====== The records ======

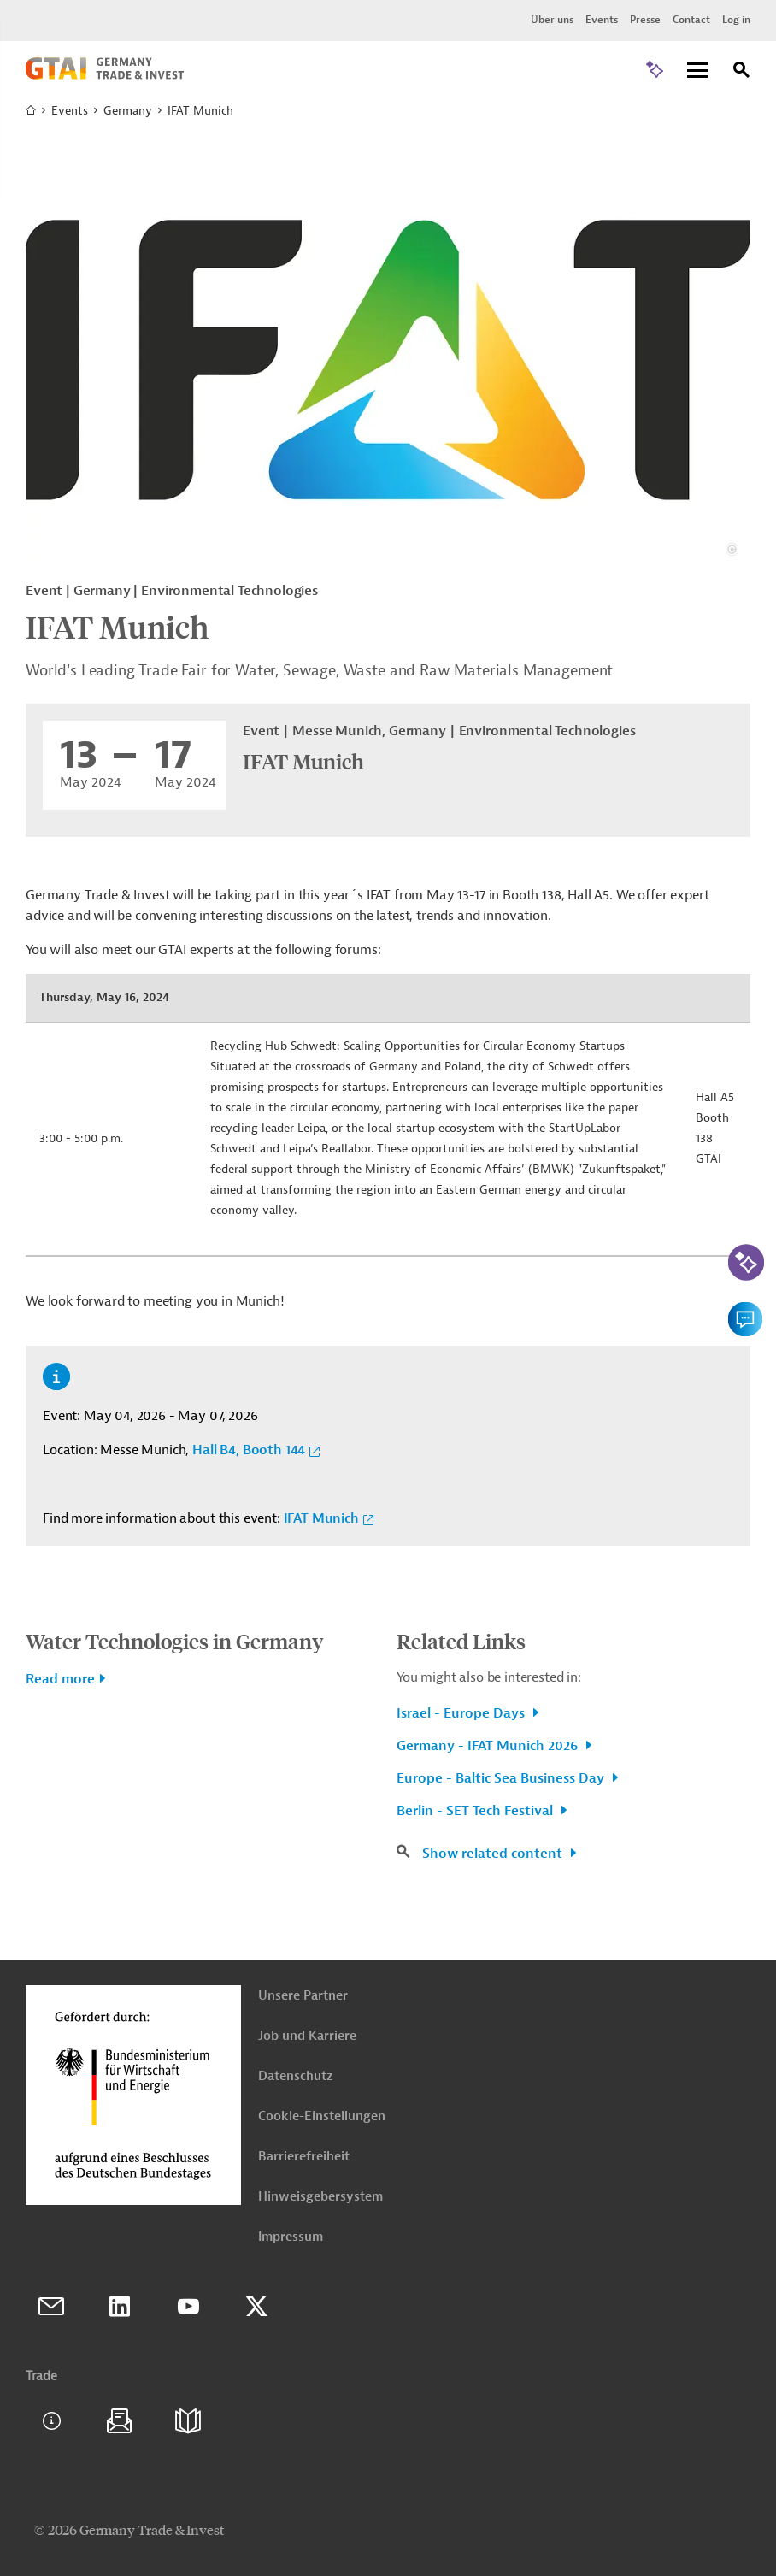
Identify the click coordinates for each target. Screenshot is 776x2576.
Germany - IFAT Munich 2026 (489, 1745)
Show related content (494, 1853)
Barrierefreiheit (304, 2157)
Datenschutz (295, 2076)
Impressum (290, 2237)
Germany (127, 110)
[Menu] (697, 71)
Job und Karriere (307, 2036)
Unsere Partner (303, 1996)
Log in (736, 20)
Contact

======

Problem to work on:
Shift every coordinate pair in the records by adding 40 to both numbers, and write out all the lines again, requests included. Leave the pictures out.

Answer for this exercise:
Identify the click coordinates for each target. Screenshot is 776x2576.
Germany - IFAT Munich 2026 (529, 1785)
Show related content (534, 1893)
Barrierefreiheit (344, 2197)
Datenschutz (335, 2116)
Impressum (330, 2277)
Germany (167, 150)
[Menu] (737, 111)
Job und Karriere (347, 2076)
Unsere Partner (343, 2036)
Log in (776, 60)
Contact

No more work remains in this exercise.